When speaking about testing kids, she said that we should get things running in a way that we don’t have to shut down for weeks or months each year to evaluate them, only to find out that some kids haven’t learned what they needed to learn for the past 6 months. By then it’s too late to adjust. She said that with the help of technology, we should be able to get feedback a bit at a time throughout the school year so that no kid can fall too far behind without her teacher knowing about it.
I like when we talk about technology in terms of freeing teachers to do what they do best – teach.
Betsy Landers, President-Elect of National PTA, had some encouraging words about family engagement. She also announced that U.S. Representative Todd Russell Platts (R-PA) and Senator Jack Reed (D-RI) will be introducing the Family Engagement in Education Act this week. The bill, which I’m sure we’ll hear more about in the near future, incentivizes districts to actively encourage family involvement in closing the achievement gap.

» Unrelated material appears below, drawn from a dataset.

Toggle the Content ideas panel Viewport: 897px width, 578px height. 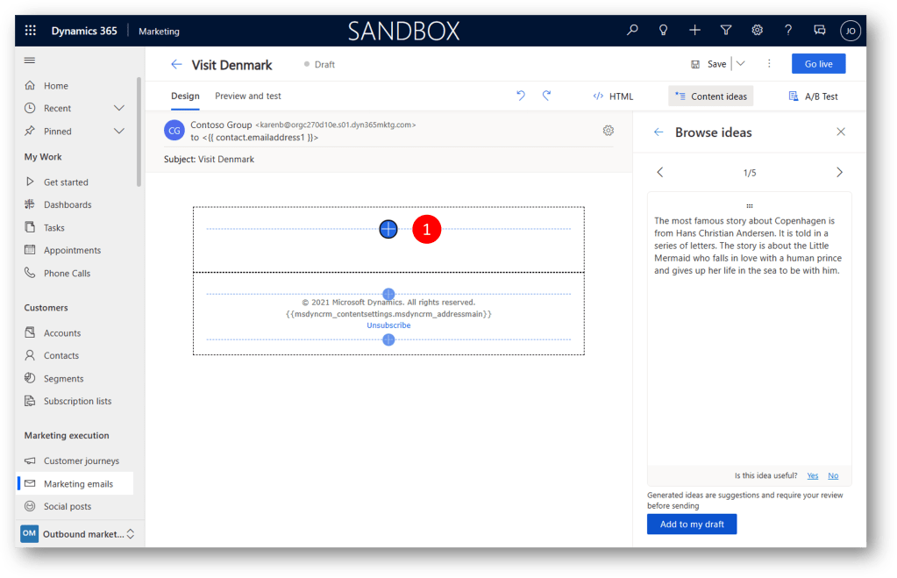tap(710, 96)
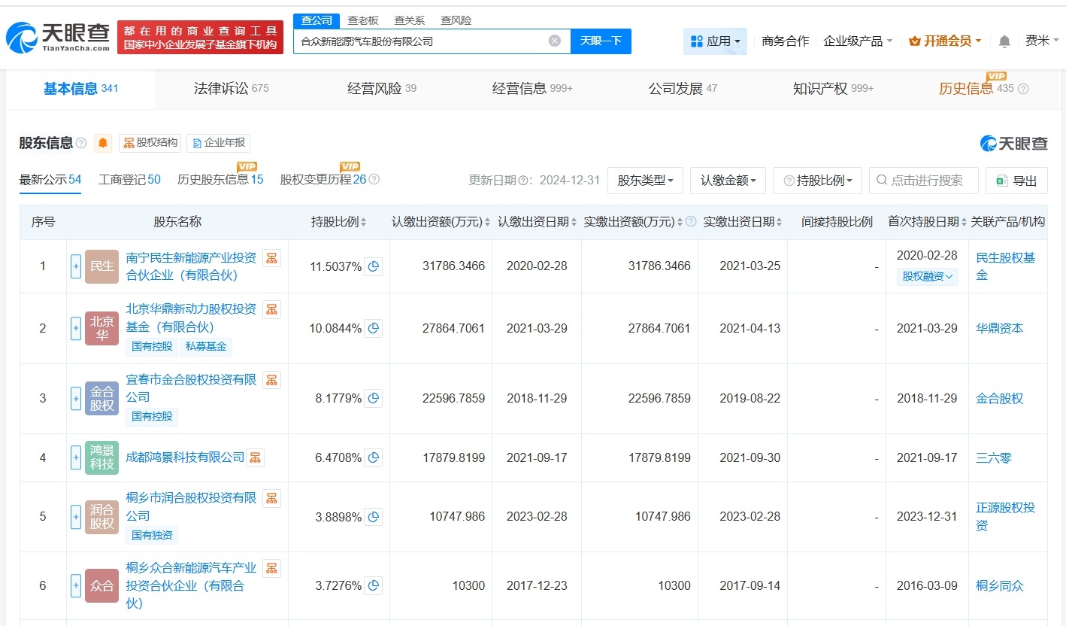Click the orange alert bell beside 股东信息 heading
1066x626 pixels.
(x=103, y=142)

I had several exciting conversations with the delegates who are all extremely upbeat and passionate. This should be a great year for Mom Congress and for this blog with so many fantastic and diverse voices contributing. There likely weren’t two women in that room who agreed one hundred percent with each other on how everything needs to be done, but they all agreed that something must be done and they’re all willing to roll up their sleeves or your sleeves or anyone’s sleeves who’s willing to help to improve the state of things in this country. I’ll have more for you tomorrow. I can't wait!